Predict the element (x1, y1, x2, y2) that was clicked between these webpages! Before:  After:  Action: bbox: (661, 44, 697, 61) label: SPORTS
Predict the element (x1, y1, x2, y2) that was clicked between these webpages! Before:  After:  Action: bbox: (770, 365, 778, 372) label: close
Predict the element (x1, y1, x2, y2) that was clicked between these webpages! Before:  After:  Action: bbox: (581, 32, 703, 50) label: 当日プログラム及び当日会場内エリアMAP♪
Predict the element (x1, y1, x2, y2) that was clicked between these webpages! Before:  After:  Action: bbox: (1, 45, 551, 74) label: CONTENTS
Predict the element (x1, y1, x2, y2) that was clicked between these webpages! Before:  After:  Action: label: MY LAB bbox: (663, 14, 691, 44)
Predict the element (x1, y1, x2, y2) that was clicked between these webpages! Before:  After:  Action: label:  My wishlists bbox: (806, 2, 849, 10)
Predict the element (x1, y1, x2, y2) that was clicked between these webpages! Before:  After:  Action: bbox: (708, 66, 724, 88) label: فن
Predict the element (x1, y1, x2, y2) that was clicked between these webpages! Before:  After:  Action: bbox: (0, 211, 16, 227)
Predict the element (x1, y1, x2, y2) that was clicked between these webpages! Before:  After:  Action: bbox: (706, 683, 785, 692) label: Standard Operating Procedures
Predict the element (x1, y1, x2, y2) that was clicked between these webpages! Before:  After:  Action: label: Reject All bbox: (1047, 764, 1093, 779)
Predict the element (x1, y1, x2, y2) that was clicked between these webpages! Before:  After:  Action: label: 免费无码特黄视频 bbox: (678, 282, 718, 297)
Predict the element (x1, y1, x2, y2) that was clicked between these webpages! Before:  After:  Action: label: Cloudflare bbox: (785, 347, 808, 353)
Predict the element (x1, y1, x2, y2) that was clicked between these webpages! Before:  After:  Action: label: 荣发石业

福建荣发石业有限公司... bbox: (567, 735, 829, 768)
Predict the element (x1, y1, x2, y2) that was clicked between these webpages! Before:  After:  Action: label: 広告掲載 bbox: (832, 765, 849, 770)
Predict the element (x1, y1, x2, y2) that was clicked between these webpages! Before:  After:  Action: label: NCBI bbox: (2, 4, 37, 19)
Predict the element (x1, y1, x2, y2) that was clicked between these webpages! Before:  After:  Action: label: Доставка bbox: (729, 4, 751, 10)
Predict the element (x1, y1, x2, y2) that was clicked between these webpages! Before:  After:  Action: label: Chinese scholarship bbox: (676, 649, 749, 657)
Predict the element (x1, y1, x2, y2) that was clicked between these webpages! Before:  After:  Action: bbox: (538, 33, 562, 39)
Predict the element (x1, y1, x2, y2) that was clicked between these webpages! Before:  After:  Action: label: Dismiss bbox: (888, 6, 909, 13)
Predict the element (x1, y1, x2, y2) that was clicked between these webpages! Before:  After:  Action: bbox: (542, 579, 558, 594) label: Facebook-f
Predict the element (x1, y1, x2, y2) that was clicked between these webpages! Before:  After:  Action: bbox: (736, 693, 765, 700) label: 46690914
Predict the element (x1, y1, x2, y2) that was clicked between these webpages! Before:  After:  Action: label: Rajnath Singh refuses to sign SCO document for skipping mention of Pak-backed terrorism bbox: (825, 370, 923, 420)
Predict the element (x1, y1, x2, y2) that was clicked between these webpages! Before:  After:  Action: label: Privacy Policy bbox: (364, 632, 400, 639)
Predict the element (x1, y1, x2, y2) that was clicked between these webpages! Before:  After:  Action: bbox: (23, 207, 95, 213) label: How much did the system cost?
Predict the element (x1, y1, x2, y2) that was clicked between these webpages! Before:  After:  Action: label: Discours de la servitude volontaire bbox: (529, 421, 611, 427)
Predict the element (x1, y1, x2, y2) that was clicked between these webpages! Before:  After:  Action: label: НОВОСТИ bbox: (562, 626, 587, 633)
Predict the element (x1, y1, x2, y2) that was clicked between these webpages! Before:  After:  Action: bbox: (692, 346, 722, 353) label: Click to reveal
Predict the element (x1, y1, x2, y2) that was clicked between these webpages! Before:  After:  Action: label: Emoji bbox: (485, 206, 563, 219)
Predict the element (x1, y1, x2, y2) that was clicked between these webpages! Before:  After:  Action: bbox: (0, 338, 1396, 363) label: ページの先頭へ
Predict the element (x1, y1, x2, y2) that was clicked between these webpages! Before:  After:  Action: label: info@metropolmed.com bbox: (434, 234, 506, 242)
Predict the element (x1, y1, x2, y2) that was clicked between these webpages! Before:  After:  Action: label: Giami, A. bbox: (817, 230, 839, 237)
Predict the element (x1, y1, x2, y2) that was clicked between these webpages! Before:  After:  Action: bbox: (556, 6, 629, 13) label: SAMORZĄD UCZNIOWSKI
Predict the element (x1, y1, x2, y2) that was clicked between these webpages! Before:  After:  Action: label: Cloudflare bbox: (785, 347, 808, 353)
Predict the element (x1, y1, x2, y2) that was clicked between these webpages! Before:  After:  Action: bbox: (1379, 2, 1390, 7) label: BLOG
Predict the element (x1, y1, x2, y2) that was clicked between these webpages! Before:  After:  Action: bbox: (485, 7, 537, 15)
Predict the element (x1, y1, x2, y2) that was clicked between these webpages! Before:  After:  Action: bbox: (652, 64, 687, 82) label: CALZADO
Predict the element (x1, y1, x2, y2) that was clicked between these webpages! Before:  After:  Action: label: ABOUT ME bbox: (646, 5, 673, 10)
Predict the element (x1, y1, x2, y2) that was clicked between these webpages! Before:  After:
══════════
GIVEN EXERCISE - Put every line of the listing above into a numbered list, skipping the blank lines.

CORRECT ANSWER -
1. Predict the element (x1, y1, x2, y2) that was clicked between these webpages! Before:  After:  Action: bbox: (661, 44, 697, 61) label: SPORTS
2. Predict the element (x1, y1, x2, y2) that was clicked between these webpages! Before:  After:  Action: bbox: (770, 365, 778, 372) label: close
3. Predict the element (x1, y1, x2, y2) that was clicked between these webpages! Before:  After:  Action: bbox: (581, 32, 703, 50) label: 当日プログラム及び当日会場内エリアMAP♪
4. Predict the element (x1, y1, x2, y2) that was clicked between these webpages! Before:  After:  Action: bbox: (1, 45, 551, 74) label: CONTENTS
5. Predict the element (x1, y1, x2, y2) that was clicked between these webpages! Before:  After:  Action: label: MY LAB bbox: (663, 14, 691, 44)
6. Predict the element (x1, y1, x2, y2) that was clicked between these webpages! Before:  After:  Action: label:  My wishlists bbox: (806, 2, 849, 10)
7. Predict the element (x1, y1, x2, y2) that was clicked between these webpages! Before:  After:  Action: bbox: (708, 66, 724, 88) label: فن
8. Predict the element (x1, y1, x2, y2) that was clicked between these webpages! Before:  After:  Action: bbox: (0, 211, 16, 227)
9. Predict the element (x1, y1, x2, y2) that was clicked between these webpages! Before:  After:  Action: bbox: (706, 683, 785, 692) label: Standard Operating Procedures
10. Predict the element (x1, y1, x2, y2) that was clicked between these webpages! Before:  After:  Action: label: Reject All bbox: (1047, 764, 1093, 779)
11. Predict the element (x1, y1, x2, y2) that was clicked between these webpages! Before:  After:  Action: label: 免费无码特黄视频 bbox: (678, 282, 718, 297)
12. Predict the element (x1, y1, x2, y2) that was clicked between these webpages! Before:  After:  Action: label: Cloudflare bbox: (785, 347, 808, 353)
13. Predict the element (x1, y1, x2, y2) that was clicked between these webpages! Before:  After:  Action: label: 荣发石业
14. 福建荣发石业有限公司... bbox: (567, 735, 829, 768)
15. Predict the element (x1, y1, x2, y2) that was clicked between these webpages! Before:  After:  Action: label: 広告掲載 bbox: (832, 765, 849, 770)
16. Predict the element (x1, y1, x2, y2) that was clicked between these webpages! Before:  After:  Action: label: NCBI bbox: (2, 4, 37, 19)
17. Predict the element (x1, y1, x2, y2) that was clicked between these webpages! Before:  After:  Action: label: Доставка bbox: (729, 4, 751, 10)
18. Predict the element (x1, y1, x2, y2) that was clicked between these webpages! Before:  After:  Action: label: Chinese scholarship bbox: (676, 649, 749, 657)
19. Predict the element (x1, y1, x2, y2) that was clicked between these webpages! Before:  After:  Action: bbox: (538, 33, 562, 39)
20. Predict the element (x1, y1, x2, y2) that was clicked between these webpages! Before:  After:  Action: label: Dismiss bbox: (888, 6, 909, 13)
21. Predict the element (x1, y1, x2, y2) that was clicked between these webpages! Before:  After:  Action: bbox: (542, 579, 558, 594) label: Facebook-f
22. Predict the element (x1, y1, x2, y2) that was clicked between these webpages! Before:  After:  Action: bbox: (736, 693, 765, 700) label: 46690914
23. Predict the element (x1, y1, x2, y2) that was clicked between these webpages! Before:  After:  Action: label: Rajnath Singh refuses to sign SCO document for skipping mention of Pak-backed terrorism bbox: (825, 370, 923, 420)
24. Predict the element (x1, y1, x2, y2) that was clicked between these webpages! Before:  After:  Action: label: Privacy Policy bbox: (364, 632, 400, 639)
25. Predict the element (x1, y1, x2, y2) that was clicked between these webpages! Before:  After:  Action: bbox: (23, 207, 95, 213) label: How much did the system cost?
26. Predict the element (x1, y1, x2, y2) that was clicked between these webpages! Before:  After:  Action: label: Discours de la servitude volontaire bbox: (529, 421, 611, 427)
27. Predict the element (x1, y1, x2, y2) that was clicked between these webpages! Before:  After:  Action: label: НОВОСТИ bbox: (562, 626, 587, 633)
28. Predict the element (x1, y1, x2, y2) that was clicked between these webpages! Before:  After:  Action: bbox: (692, 346, 722, 353) label: Click to reveal
29. Predict the element (x1, y1, x2, y2) that was clicked between these webpages! Before:  After:  Action: label: Emoji bbox: (485, 206, 563, 219)
30. Predict the element (x1, y1, x2, y2) that was clicked between these webpages! Before:  After:  Action: bbox: (0, 338, 1396, 363) label: ページの先頭へ
31. Predict the element (x1, y1, x2, y2) that was clicked between these webpages! Before:  After:  Action: label: info@metropolmed.com bbox: (434, 234, 506, 242)
32. Predict the element (x1, y1, x2, y2) that was clicked between these webpages! Before:  After:  Action: label: Giami, A. bbox: (817, 230, 839, 237)
33. Predict the element (x1, y1, x2, y2) that was clicked between these webpages! Before:  After:  Action: bbox: (556, 6, 629, 13) label: SAMORZĄD UCZNIOWSKI
34. Predict the element (x1, y1, x2, y2) that was clicked between these webpages! Before:  After:  Action: label: Cloudflare bbox: (785, 347, 808, 353)
35. Predict the element (x1, y1, x2, y2) that was clicked between these webpages! Before:  After:  Action: bbox: (1379, 2, 1390, 7) label: BLOG
36. Predict the element (x1, y1, x2, y2) that was clicked between these webpages! Before:  After:  Action: bbox: (485, 7, 537, 15)
37. Predict the element (x1, y1, x2, y2) that was clicked between these webpages! Before:  After:  Action: bbox: (652, 64, 687, 82) label: CALZADO
38. Predict the element (x1, y1, x2, y2) that was clicked between these webpages! Before:  After:  Action: label: ABOUT ME bbox: (646, 5, 673, 10)
39. Predict the element (x1, y1, x2, y2) that was clicked between these webpages! Before:  After:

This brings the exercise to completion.